This is why you want a writer’s agreement

I started this site in 2003 to answer questions about screenwriting. Over the years, most of those questions have drifted over to Scriptnotes. The podcast format is ideal for short questions with long answers.

But sometimes, you get a long question that doesn’t work well for audio. This is one of those.

KB writes:

About 13 or so years ago, a friend of a friend approached me and my writing partner about an idea he had. Let’s call him Patrick.

Patrick had a premise for a series that was loosely based on classic characters from pop-culture, but his idea subverted them and gave them new life. He provided us with no written material, but he did have hand-drawn artwork representations of the characters and some clear story concepts that he wanted to explore. He asked us if we could shape these things into a television pilot. There were some casual meetings to talk about how he saw these characters and what the world was like, but they were minimal in scope, which was why he came to us.

We agreed to take it on and then Patrick went out of town to work an extended gig.

During that time, my writing partner and I spent a good six months developing a series bible, creating the characters beyond their sketched images and what we’d been told via conversation, shaping arcs for the first season (and some beyond that), and then we wrote a two-hour pilot.

After sending the first half of the pilot to Patrick, he kind of shrugged it off and stated it wasn’t really in line with his idea, that we’d taken a different direction and he wasn’t digging it.

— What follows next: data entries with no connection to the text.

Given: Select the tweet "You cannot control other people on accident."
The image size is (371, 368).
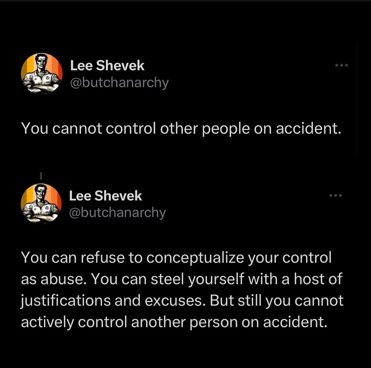Looking at the screenshot, I should [x=181, y=128].
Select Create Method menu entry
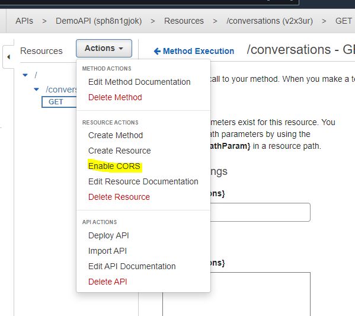The width and height of the screenshot is (355, 316). [116, 135]
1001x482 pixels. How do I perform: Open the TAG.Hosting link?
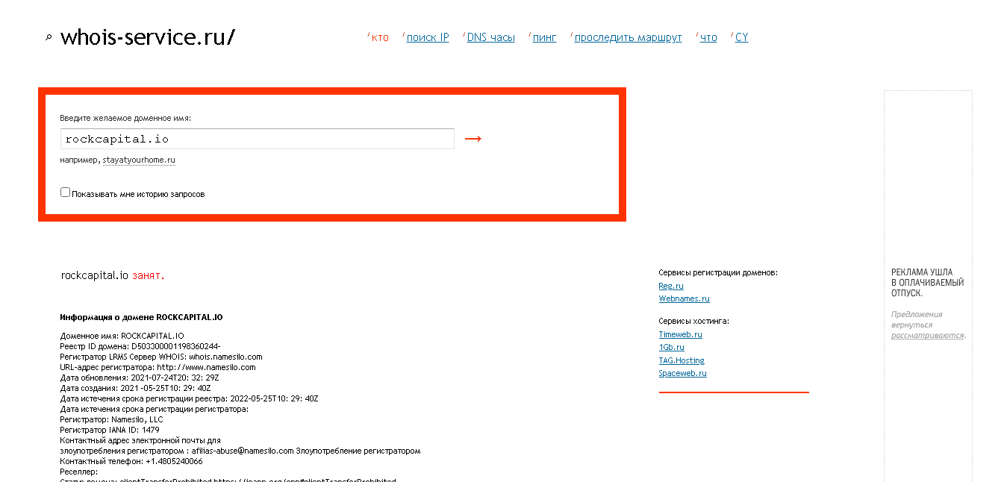point(682,360)
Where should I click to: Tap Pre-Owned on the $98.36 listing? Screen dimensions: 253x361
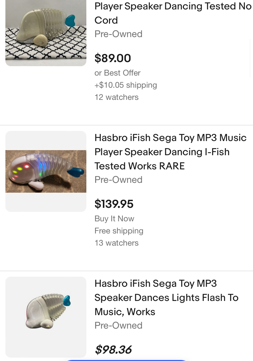[x=118, y=326]
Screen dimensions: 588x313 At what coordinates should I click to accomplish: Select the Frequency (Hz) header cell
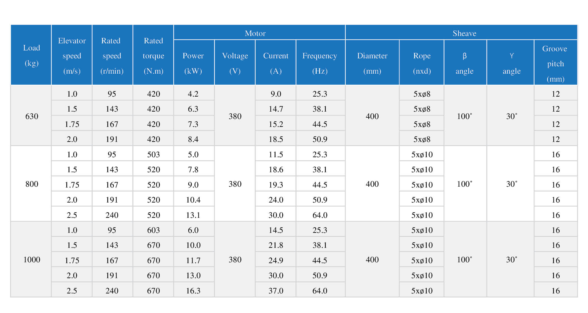321,63
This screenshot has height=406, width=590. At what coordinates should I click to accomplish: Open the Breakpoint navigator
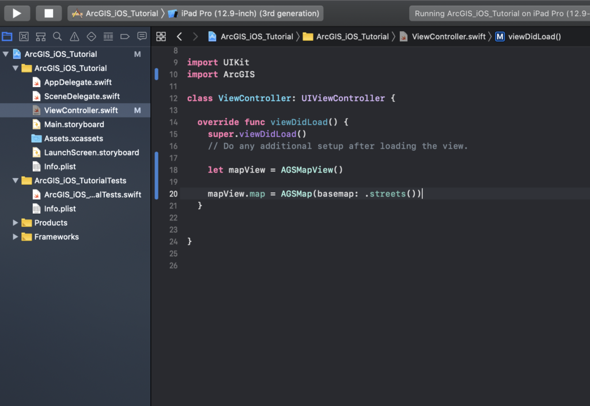(x=124, y=36)

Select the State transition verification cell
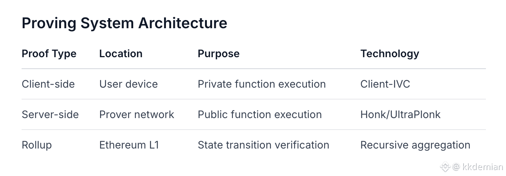tap(263, 145)
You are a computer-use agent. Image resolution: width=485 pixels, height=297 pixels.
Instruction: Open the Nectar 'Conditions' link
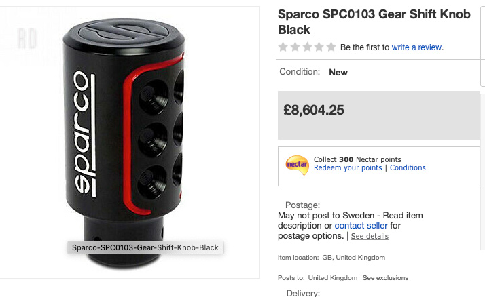[x=408, y=168]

As I recall, he casually suggested we take our parts of the idea and do what we wanted with it for ourselves.

Here’s the important detail: No writer’s agreements were drafted up and signed during all of this.

We were all young idiots doing this in good faith of our friendship. We weren’t professional writers, we were just trying to break in. I recognized that we had zero chance of getting this pilot sold. But it was a good premise and a great exercise in world-building, if anything.

Meanwhile, a friend of mine who was (and still is) a working tv writer, took a look at the full pilot, just as a courtesy to give us general feedback. He was interested enough in it that he called to tell me he was willing to pass it along to a producer he knew — if we got some paperwork sorted out with Patrick.

But when we met with Patrick, he was suddenly very interested in our vision and wanted us to sign away 75% of our rights to the project, claiming he had a right to that 75% as “creator” of the piece (comparing himself to someone who had multiple series on the air at that time), leaving me and my partner to split the remaining 25%…if and when this thing ever sold. His logic was that the overall total (which I think is a number he looked up online, somewhere) would be “enough” that we would be happy with 25%.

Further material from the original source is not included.